A metrics log is required for EELF-enabled components, and provides a more detailed view into the processing of a transaction within an application. It captures the beginning and ending of activities needed to complete it. These can include calls to or interactions with other ONAP or non-ONAP entities.

Suboperations invoked as part of the processing of the API request are logged in the Metrics log. For example, when a call is made to another ONAP component or external (i.e., non-ONAP) entity, a Metrics log record captures that call. In such a case, the Metrics log record indicates (among other things) the time the call is made, when it returns, the entity that is called, and the API invoked on that entity. The Metrics log record contain the same RequestID as the Audit log record so the two can be correlated.

Note that a single request may result in multiple Audit log records at an ONAP component and may result in multiple Metrics log records generated by the component when multiple suboperations are required to satisfy the API request captured in the Audit log record.

Error Log

An error log is required for EELF-enabled components, and is intended to capture info, warn, error and fatal conditions sensed (“exception handled”) by the software components.

This includes previous logs that went to application.log

Debug Log

A debug log is optional for EELF-enabled components, and is intended to capture whatever data may be needed to debug and correct abnormal conditions of the application.

Engine.out

Console logging may also be present, and is intended to capture “system/infrastructure” records.
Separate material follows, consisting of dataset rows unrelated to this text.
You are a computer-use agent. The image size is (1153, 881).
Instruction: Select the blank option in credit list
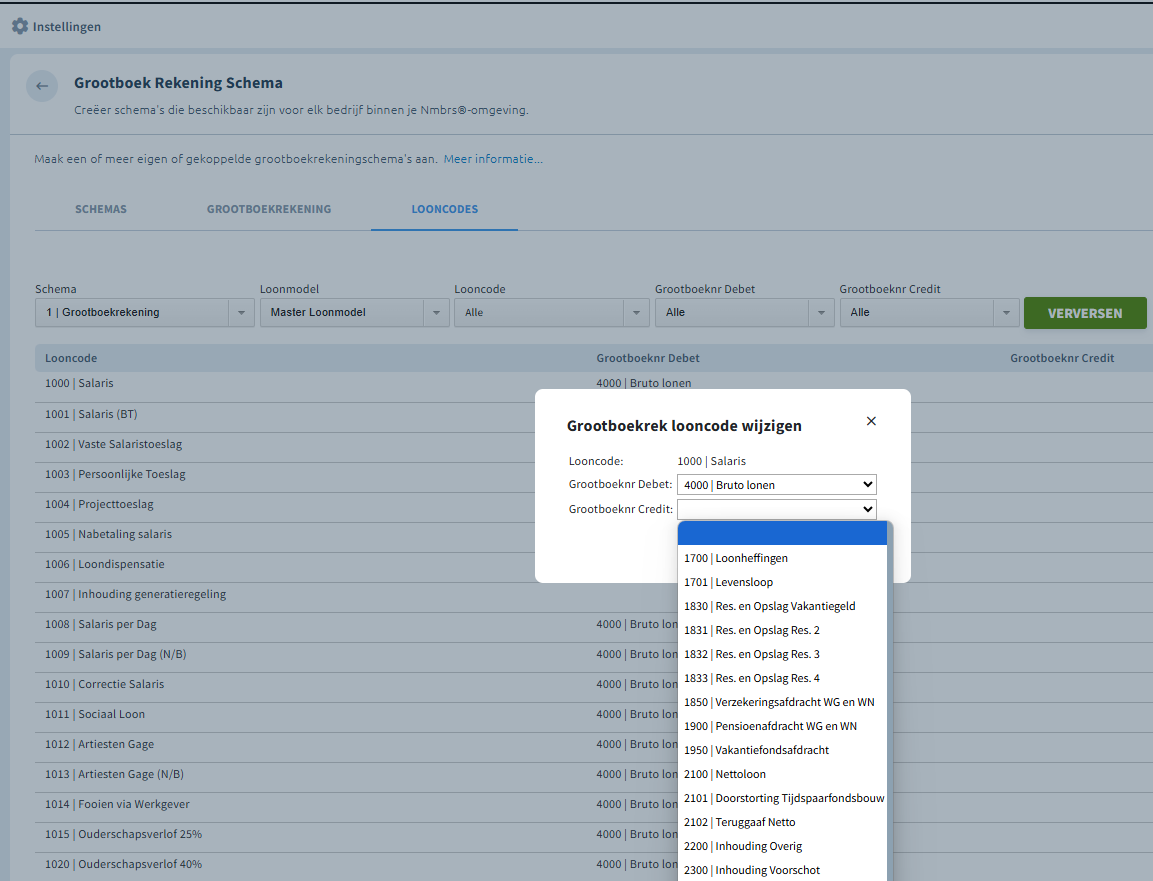pyautogui.click(x=782, y=534)
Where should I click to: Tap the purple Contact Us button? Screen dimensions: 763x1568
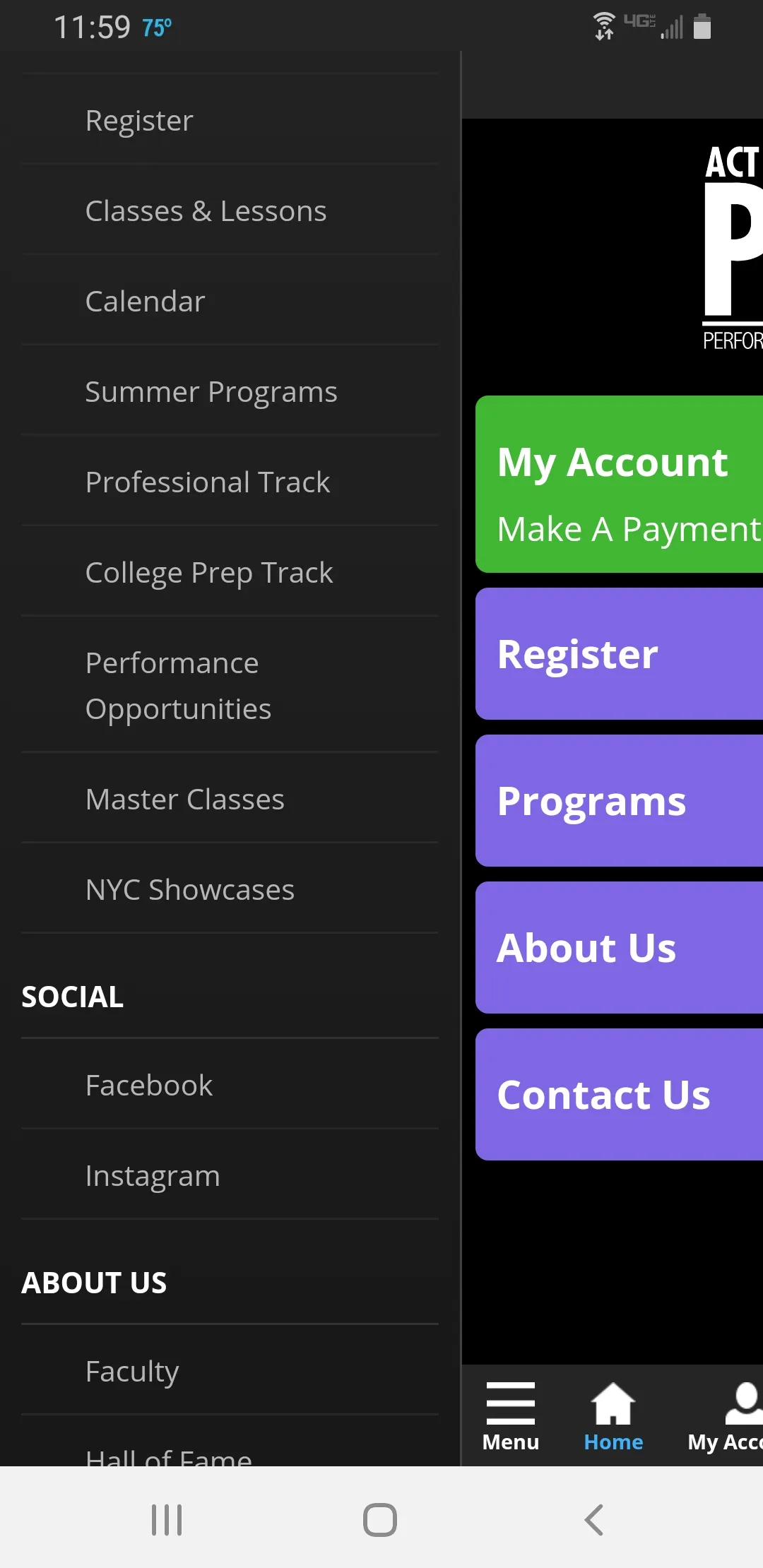point(619,1094)
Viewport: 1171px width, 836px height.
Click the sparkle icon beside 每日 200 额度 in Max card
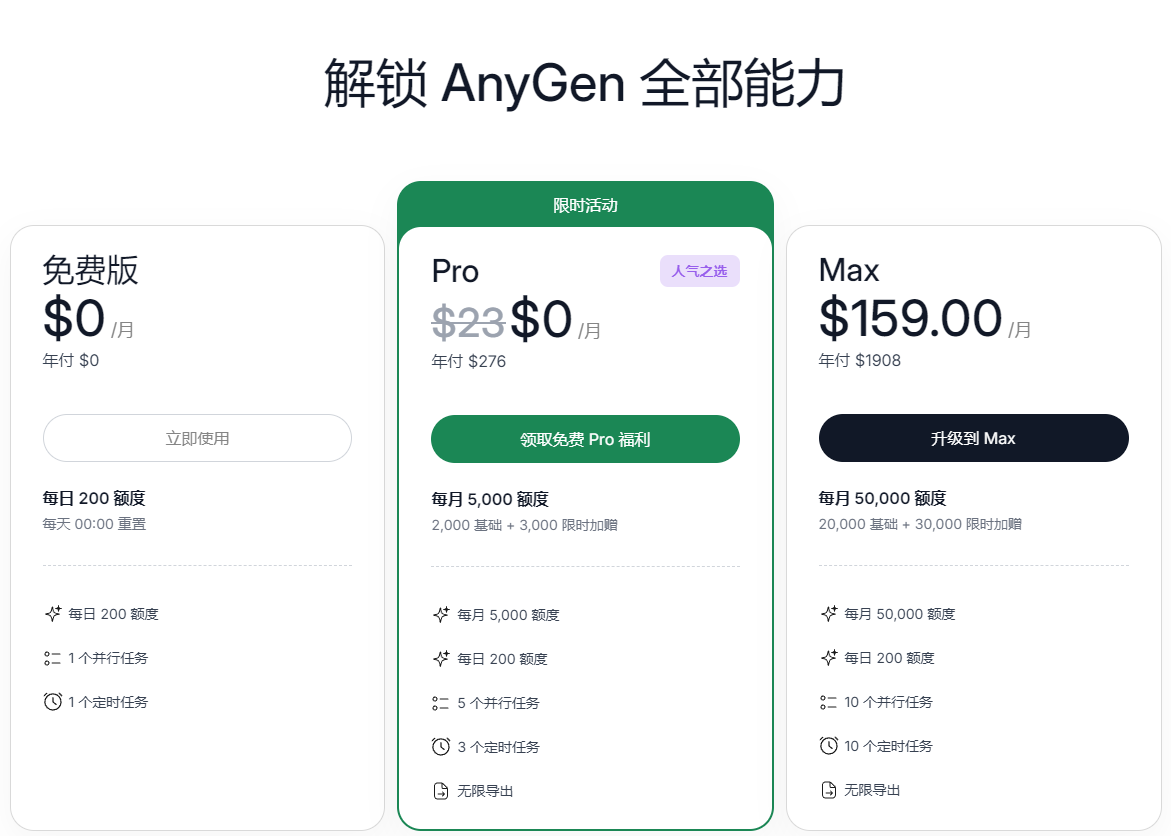pyautogui.click(x=827, y=658)
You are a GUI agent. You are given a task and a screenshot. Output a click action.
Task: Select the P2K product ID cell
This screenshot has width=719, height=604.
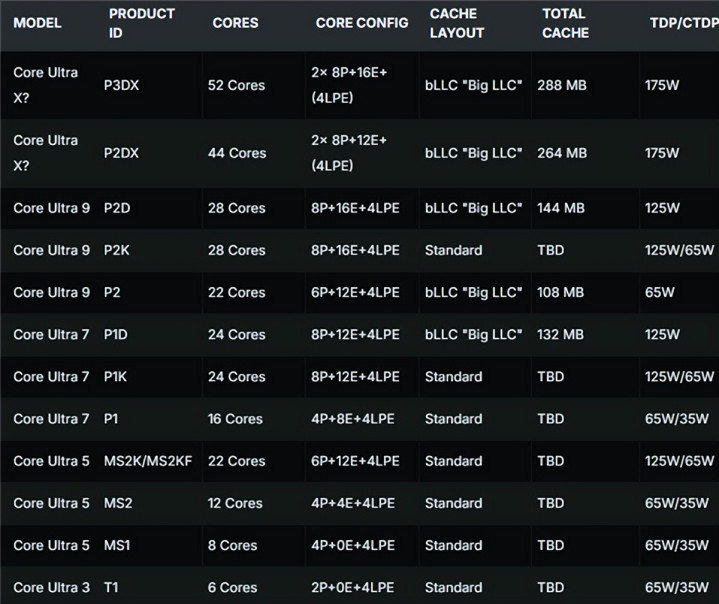(x=117, y=250)
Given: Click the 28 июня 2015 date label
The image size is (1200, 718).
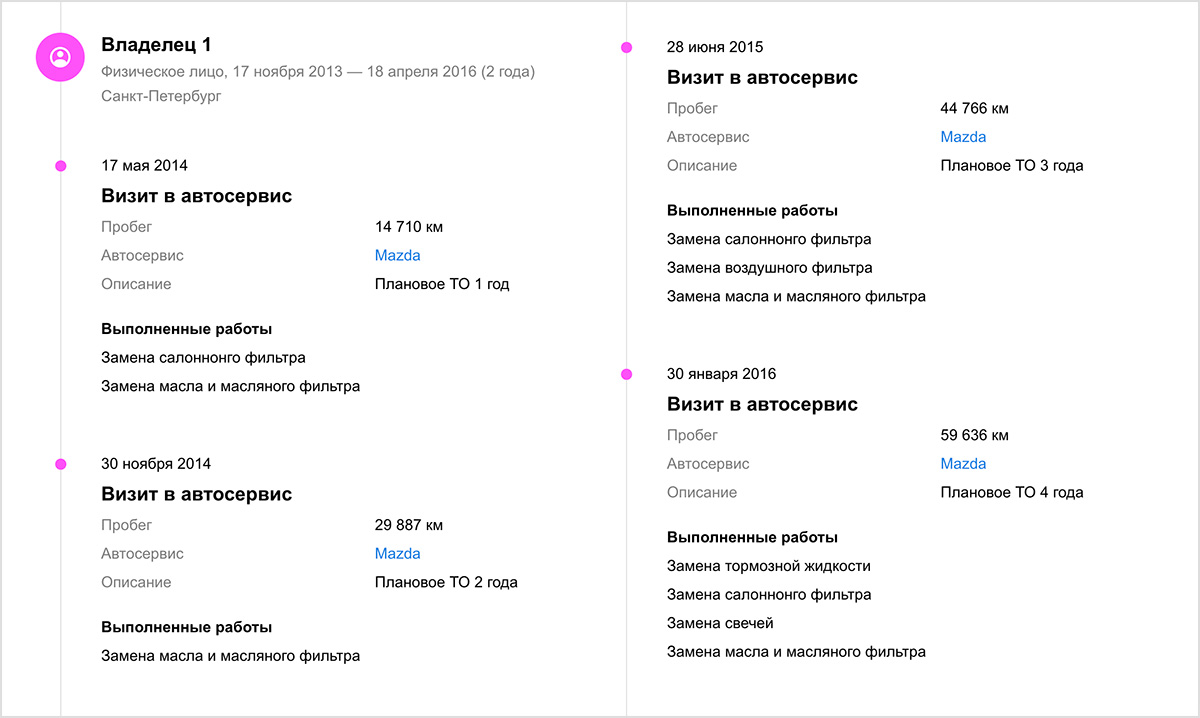Looking at the screenshot, I should (x=715, y=47).
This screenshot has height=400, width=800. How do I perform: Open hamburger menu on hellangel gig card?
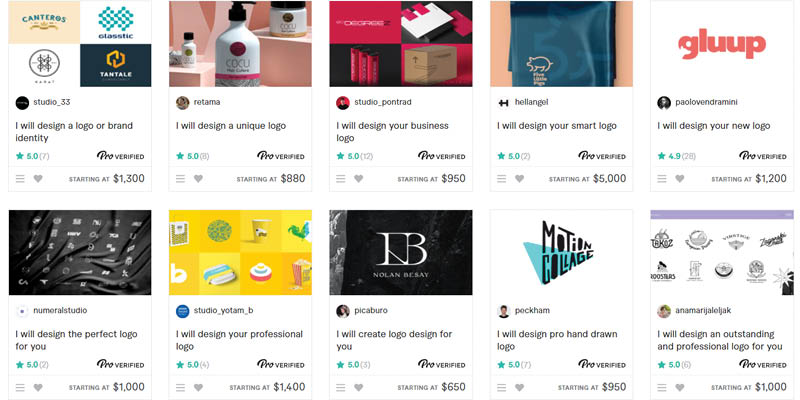pos(502,179)
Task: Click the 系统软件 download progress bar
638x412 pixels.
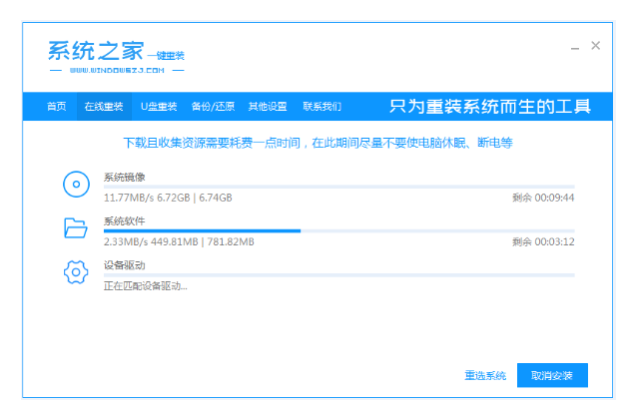Action: pyautogui.click(x=339, y=230)
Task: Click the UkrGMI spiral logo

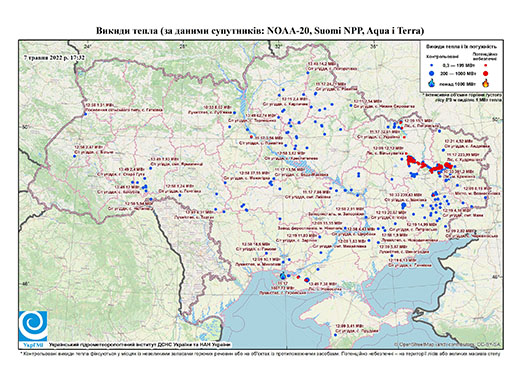Action: click(x=33, y=326)
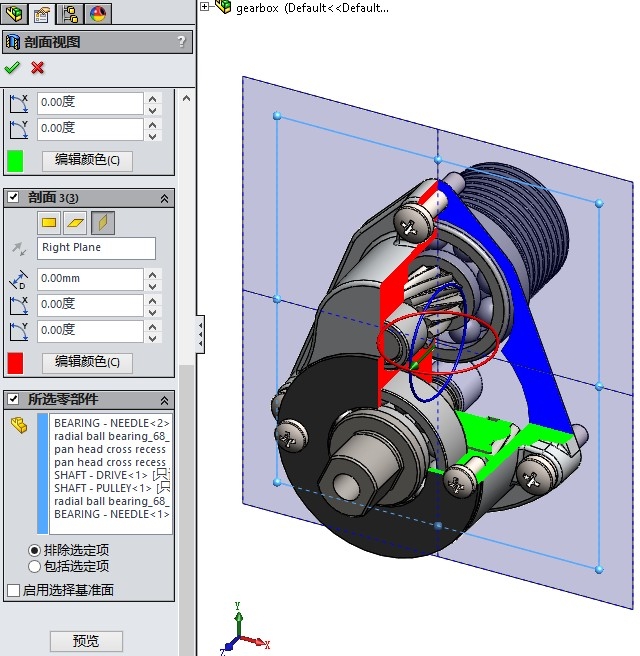This screenshot has height=656, width=640.
Task: Open section view help question mark
Action: (181, 41)
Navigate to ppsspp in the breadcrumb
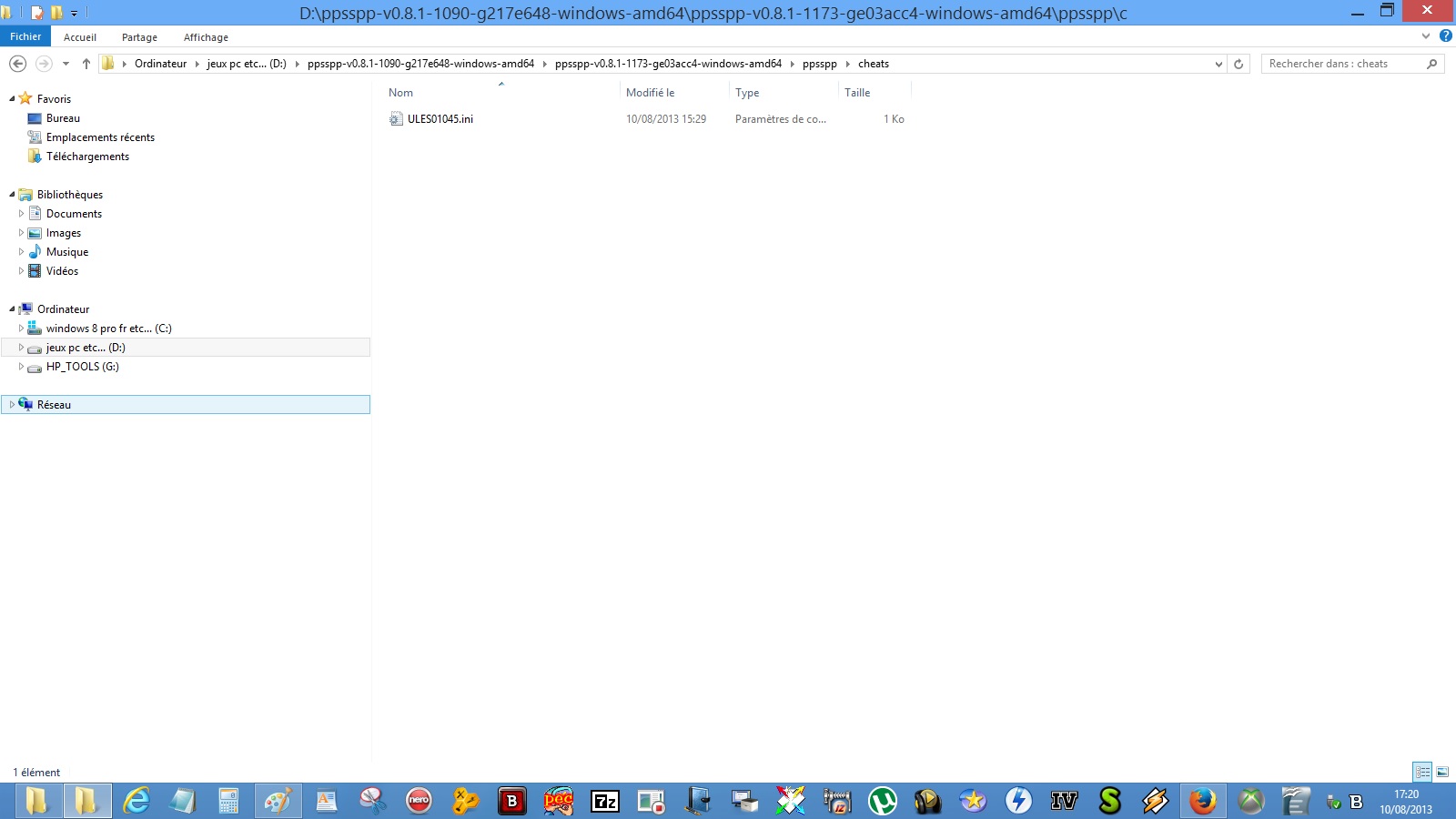Screen dimensions: 1456x819 (819, 64)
That is stdout and stderr assigned to a single “engine.out” file in a directory configurable (e.g. as an environment/shell variable) by operations personnel.

Application Log (deprecated)

see example in https://git.onap.org/oom/tree/kubernetes/portal/charts/portal-sdk/resources/config/deliveries/properties/ONAPPORTALSDK/logback.xml

We no longer support this 5th log file - see error.log 

Log File Locations

There are several locations where logs are available on the host, on the nfs share and in each application and filebeat container

Logs on each Kubernetes host VM - docker empty.dir shares

Logs on the /dockerdata-nfs share across hosts

Logs on each microservice docker container - /var/log/onap

...

New ONAP Component Checklist

Add this procedure to the Project Proposal Template

By following a few simple rules:

  • Your component's output will be indexed automatically. 
  • Analytics will be able to trace invocation through your component.

Obligations fall into two categories:

  1. Conventions regarding configuration, line format and output. 
  2. Ensuring the propagation of contextual information. 

You must:

  1. Choose a Logging provider and/or EELF. Decisions, decisions.
  2. Create a configuration file based on an existing archetype. See 

...

  1. 71831758.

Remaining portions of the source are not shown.